Maybe some kind of survey from your costumers - both those that buy the "creamed" honey and those that shy away from it. Maybe include people that don't normally buy honey.


----------



## Chef Isaac

Jesse:


Great insight on this! I just have noticed that I have to explain the word "creamed" more often than not. I haveto educate a lot of people on creamed honey as to what it is so it doesnt matter what I call it. They still ask what it is but the word "creamed" just catches some people. I get people who say "I do not want to try/buy that because it has cream in it". Than we explain. 

I do not like to use the word crystilized as I would have to agree with Jesse.


----------



## Jesse

It's like an ink blot test - 10 people can look at the same image and react 10 different ways - the idea is to find a term that has the most common positive reaction.

you could have something like a customer survey -

what do you think about when you hear the term "creamed honey" - "spun honey" - "whipped honey" etc.

You could even do a poll on this website on what people prefer - the problem is that most everyone here knows what the product is - they are not a fair representative sample of your current and potential customer base

What is the best term that describes the product and leaves a positive image? 

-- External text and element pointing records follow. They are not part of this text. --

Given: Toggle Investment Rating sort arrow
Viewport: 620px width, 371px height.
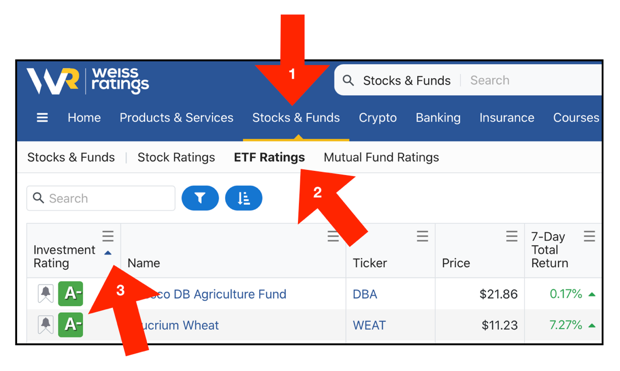Looking at the screenshot, I should click(108, 253).
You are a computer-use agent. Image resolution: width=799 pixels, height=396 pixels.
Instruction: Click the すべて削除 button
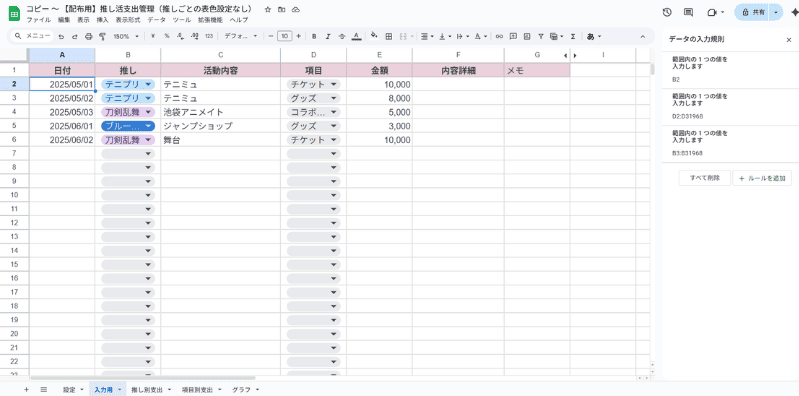[x=705, y=178]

but as I wrote before - it ultimately is the education of the customer - they need to know what the product is and what it took to get it there - that is the most important thing - no matter what you call your product


----------



## Swobee

I prefer 'spun' or maybe even 'spreadable' honey as a second choice. Creamed just has too much explanation-baggage associated with it to use.


----------



## Chef Isaac

Swo: How far are you from Farold?


----------



## sqkcrk

If you aren't whipping it or spinning it, why would you want to lie to your customers? Call it what it is, Creamed Honey. Educate your customers. Treat them like they are smart enough to read and learn and they will sell your product for you.

You could always call it Canadien Style Honey. Notice the spelling. W/ an "e" instead of an "a". That's how I saw Creamed Honey sold when I first found out about it.


----------



## Chef Isaac

we us a whip when adding the seed. 

Why call is Canadien? 

Canadians, as I understand it, make them creamed honey with a big mixer and mix until creamy and thick.


----------



## sqkcrk

A bull whip? Or do you mean something like a whisp?

Canadien STYLE, as a way to identify it.


----------



## Chef Isaac

in the culinary work, a whip is another name for a whisk. 

sorry


----------



## Swobee

Chef Isaac said:


> Swo: How far are you from Farold?


I guess about 150 miles give or take. I was there last May to buy some Nucs and forgot the distance. He, Bill & I need to meet up sometime and have a glass (or ten) of mead and talk bees sometime.


----------



## Chef Isaac

I will be headed there for a few days in the summer time during my break to learn how to do cut outs.We all should get together.


----------



## Swobee

Chef Isaac said:


> I will be headed there for a few days in the summer time during my break to learn how to do cut outs.We all should get together.


Where is 'there'? Farold's place? Keep me posted on date/time and maybe I can horn my way in on this training. If Hoover's there, it should be a good time. I'm located literally in the center of our state and he's in the far southern edge, but relatively central. I checked Mapquest and it's about 220 miles from my home to his - from my brother's place, it's just at 160 & that's where my journey started last spring. Probably how I thought it was about 150 miles.


----------



## [email protected]

*Spun Honey*

Be careful here. I understand that Spun Honey is a trademark owned by Sue Bee and they are not shy about enforcing their rights.


----------



## Swobee

sqkcrk said:


> If you aren't whipping it or spinning it, why would you want to lie to your customers? Call it what it is, Creamed Honey. Educate your customers. Treat them like they are smart enough to read and learn and they will sell your product for you.QUOTE]
> 
> I had to think about this one a bit. It is indeed 'whipped', using a drill and a beater of sorts or similar powered device. In theory, it's spun, as the whip, whisk, beater, etc. is turned a number of revolutions. It sure as heck is not 'Creamed' in any way whatsoever. No cream is added, it's consistency isn't really that of cream, either, I can't begin to see why we should call it 'creamed'. So, I'd stick to calling it what it is - spun, whipped or anything else meaning blended with a drill, whisk, blender or other device but 'creamed'. Now, as was mentioned, we need to be careful with trademarks of any kind, so what is in a name... sometimes a lawsuit apparently!


----------



## sqkcrk

It has been "Creamed", a technical term for finely crystallized honey. Check out Roger Morses' Dictionary of Beekeeping. Especially the work done by Dr. Dyce, whose name was given to the bee lab at Cornell University for his work w/ honey.

Also, if it isn't very creamy in consistency, maybe the process of producing it should be refined by the producer.

Stollers' Creamed Honey from Latty, Ohio is or was the best Creamed Honey I ever ate. The Stollers were also the families that developed the frame spacers. Properly called the Stoller Frame Spacers.


----------